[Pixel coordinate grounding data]
● ● ● ● ● ● ●

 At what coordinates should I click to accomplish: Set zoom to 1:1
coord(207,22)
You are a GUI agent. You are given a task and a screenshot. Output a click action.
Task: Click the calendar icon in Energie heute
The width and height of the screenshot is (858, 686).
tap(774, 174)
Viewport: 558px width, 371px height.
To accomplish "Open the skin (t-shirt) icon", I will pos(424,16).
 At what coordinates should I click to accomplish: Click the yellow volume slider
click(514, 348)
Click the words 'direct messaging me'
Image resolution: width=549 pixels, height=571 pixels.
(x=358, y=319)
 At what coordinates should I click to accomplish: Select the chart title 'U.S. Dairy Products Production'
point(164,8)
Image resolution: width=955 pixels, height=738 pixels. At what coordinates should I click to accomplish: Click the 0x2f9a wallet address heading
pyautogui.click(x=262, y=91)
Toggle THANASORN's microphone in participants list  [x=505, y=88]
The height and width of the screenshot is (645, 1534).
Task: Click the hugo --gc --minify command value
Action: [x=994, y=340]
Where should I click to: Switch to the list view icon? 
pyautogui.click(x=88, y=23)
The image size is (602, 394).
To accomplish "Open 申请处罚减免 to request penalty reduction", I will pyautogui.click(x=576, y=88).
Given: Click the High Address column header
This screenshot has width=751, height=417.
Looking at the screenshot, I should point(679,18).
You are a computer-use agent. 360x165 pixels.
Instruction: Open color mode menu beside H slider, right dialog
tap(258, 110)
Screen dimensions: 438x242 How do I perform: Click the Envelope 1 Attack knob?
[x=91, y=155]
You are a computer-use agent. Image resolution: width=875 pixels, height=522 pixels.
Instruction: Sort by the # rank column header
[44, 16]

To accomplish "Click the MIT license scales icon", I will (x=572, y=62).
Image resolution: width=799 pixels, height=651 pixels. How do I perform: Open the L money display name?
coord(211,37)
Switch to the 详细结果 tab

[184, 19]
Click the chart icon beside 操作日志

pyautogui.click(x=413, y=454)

● ● ● ● ● ● ●

→ **REQUIRED ACTION**
In the entries above, find the line with "Toggle THANASORN's microphone", then retype it and every line after it exactly.

→ **ANSWER SECTION**
Toggle THANASORN's microphone in participants list  [x=505, y=88]
The height and width of the screenshot is (645, 1534).
Task: Click the hugo --gc --minify command value
Action: [x=994, y=340]
Where should I click to: Switch to the list view icon? 
pyautogui.click(x=88, y=23)
The image size is (602, 394).
To accomplish "Open 申请处罚减免 to request penalty reduction", I will pyautogui.click(x=576, y=88).
Given: Click the High Address column header
This screenshot has width=751, height=417.
Looking at the screenshot, I should point(679,18).
You are a computer-use agent. 360x165 pixels.
Instruction: Open color mode menu beside H slider, right dialog
tap(258, 110)
Screen dimensions: 438x242 How do I perform: Click the Envelope 1 Attack knob?
[x=91, y=155]
You are a computer-use agent. Image resolution: width=875 pixels, height=522 pixels.
Instruction: Sort by the # rank column header
[44, 16]

To accomplish "Click the MIT license scales icon", I will (x=572, y=62).
Image resolution: width=799 pixels, height=651 pixels. How do I perform: Open the L money display name?
coord(211,37)
Switch to the 详细结果 tab

[184, 19]
Click the chart icon beside 操作日志

pyautogui.click(x=413, y=454)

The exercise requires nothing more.